# Full Time RVer, No Address, 1+ yrs in Mex, FM3 possible?



## NomadsInElTigre (Feb 21, 2012)

We live in our RV. We plan on traveling around Mexico for 1+ years (and then heading south through Central and South America). We're currently in Baja with an FMM that we got 3 months ago. We meet the income requirements for an FM3 but *do not have an address nor a Mexican bank account*. 

It seems our options are:

1. Cross the border every 180 days and get a new FMM (will they even allow us to get 2 more FMMs?)

2. Overstay our visa while in Baja and hope if/when we get stopped at the Guerrero ***** checkpoint that they can give us a new visa, with a fine of course. Our story would be that we just crossed the USA border a few days ago and didn't get a visa or a stamp in our passport. What will that fine be?? We probably won't hit the mainland for another 7 months.

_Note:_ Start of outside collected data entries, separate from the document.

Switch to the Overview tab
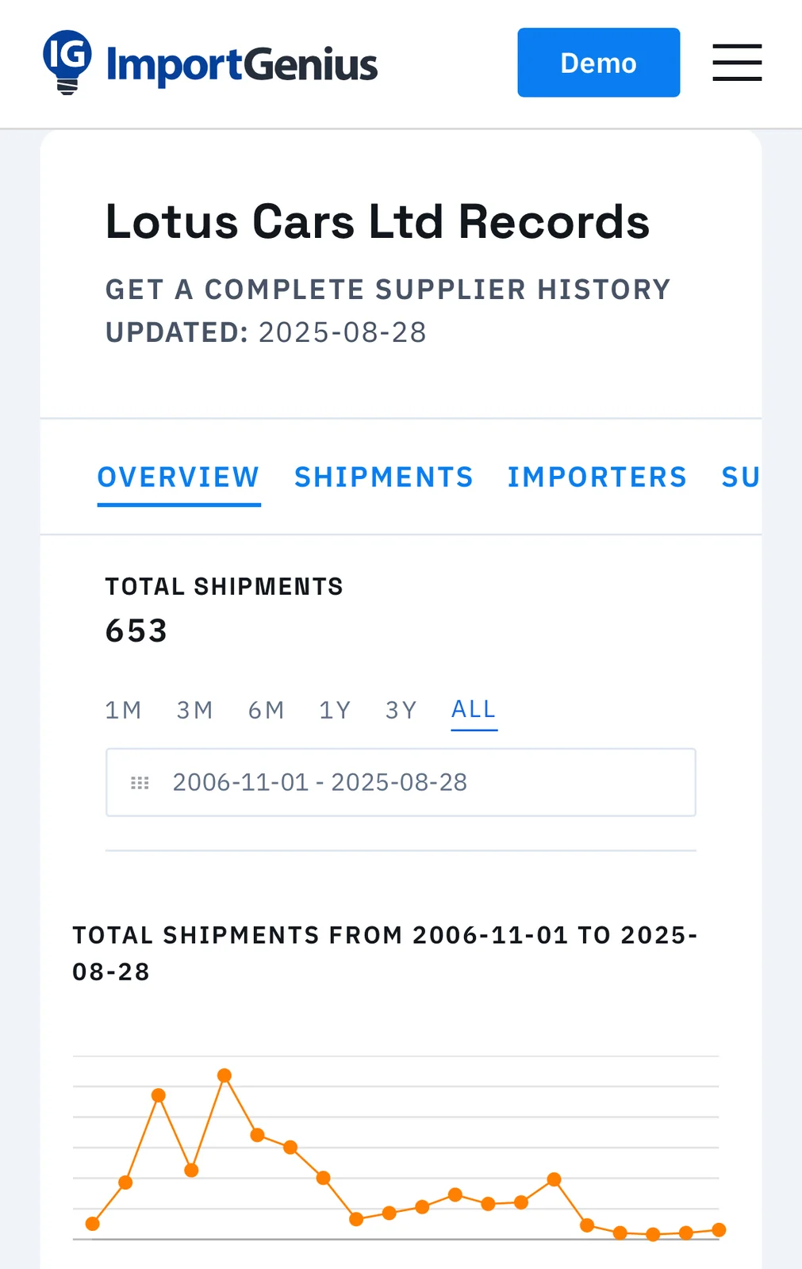The height and width of the screenshot is (1269, 802). click(178, 477)
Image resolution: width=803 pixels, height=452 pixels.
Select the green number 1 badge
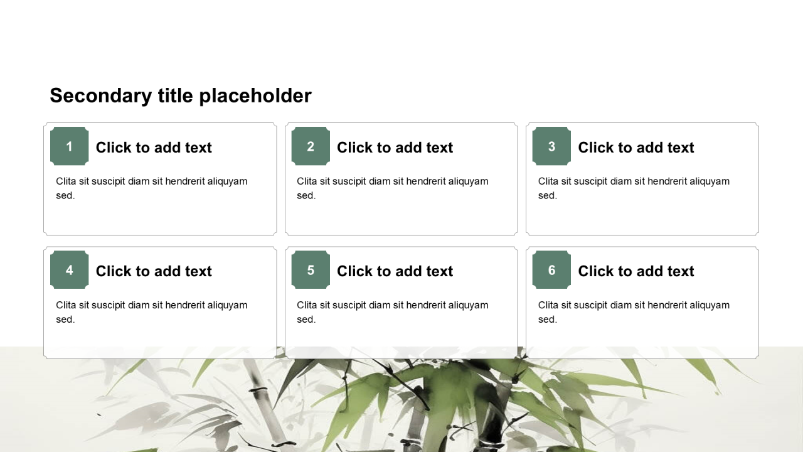(x=69, y=146)
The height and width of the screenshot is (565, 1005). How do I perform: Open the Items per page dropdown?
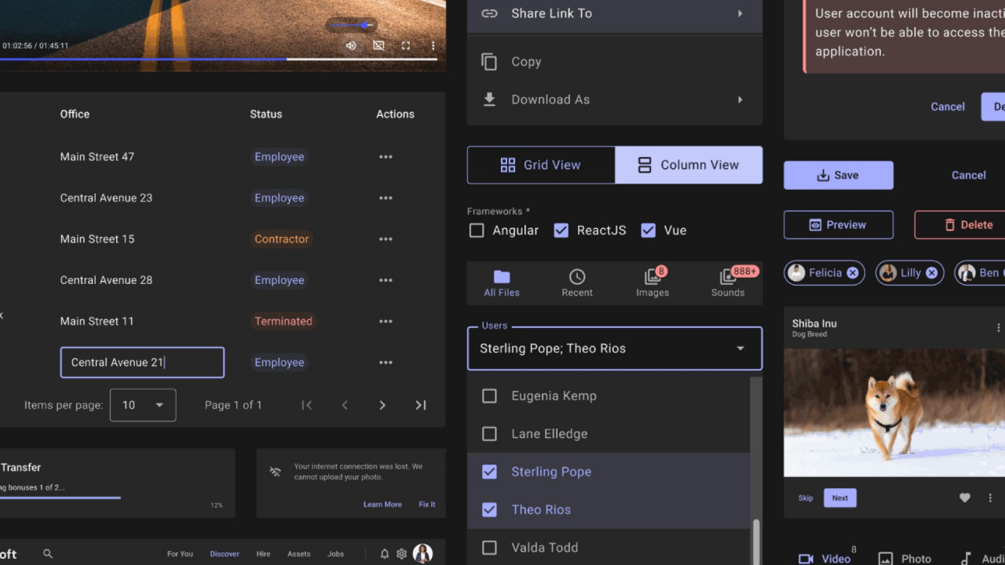[x=143, y=405]
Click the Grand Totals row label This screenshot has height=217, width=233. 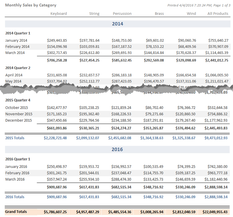16,212

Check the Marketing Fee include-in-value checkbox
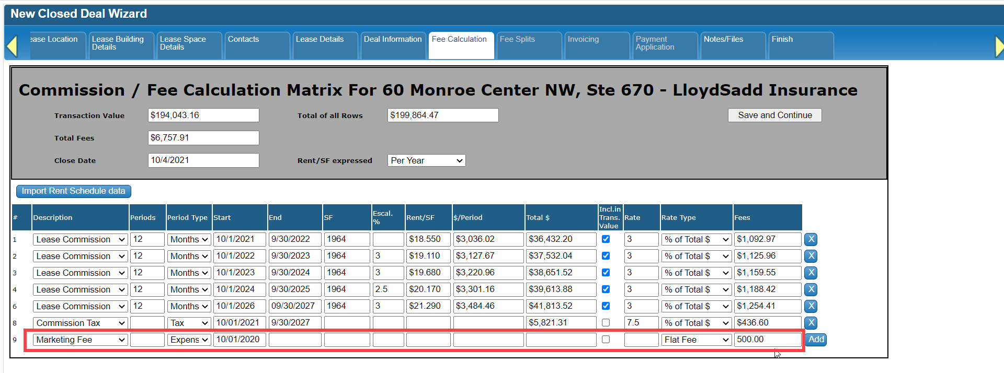(x=606, y=340)
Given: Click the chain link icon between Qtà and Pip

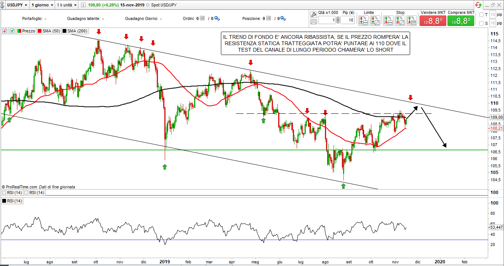Looking at the screenshot, I should (x=338, y=20).
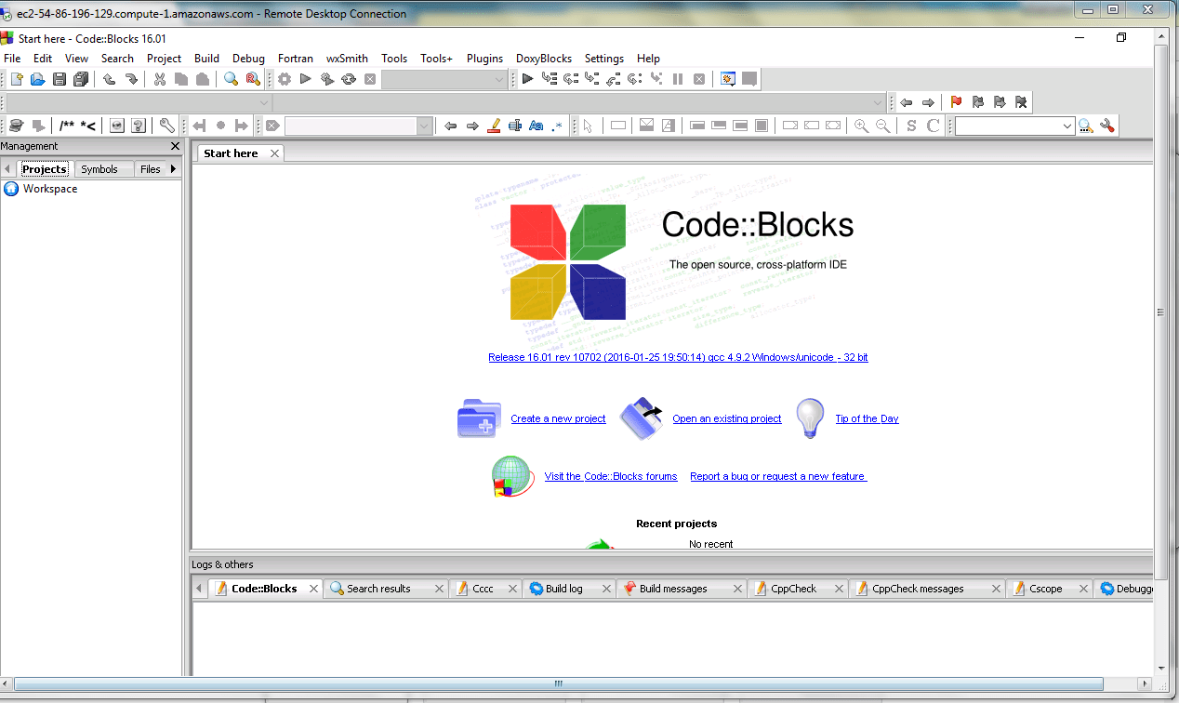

3. Apply for an FM3. Since we are traveling around, we don't have an address. If we used the address of a campground, chances are that we would only be staying at the campground for a day or 2. We are usually parked in an arroyo or on a beach where there is no address.

We want to be legal!!! How do full time RVers do it!?


----------



## RVGRINGO (May 16, 2007)

I would suggest that you find a campground that is open all year. The owner will have to give you receipts and some CFE bills to establish your address. Then, go online and make your application to INM, collect the required documentation and present it at the nearest INM office. It may take a week or so, but you will be able to get your 'no inmigrante' visa. Then, you are free to go; with one exception: You must be in Mexico 30 days before the visa expires, in order to renew it. That said, there may soon be an opportunity to pay ahead and get a visa good for several years. We're all waiting for the new rules to be published, which will make the 'no inmigrante' visa a 'tarjeta de residencia temporal'.


----------



## TundraGreen (Jul 15, 2010)

NomadsInElTigre said:


> ... 1. Cross the border every 180 days and get a new FMM (will they even allow us to get 2 more FMMs?)...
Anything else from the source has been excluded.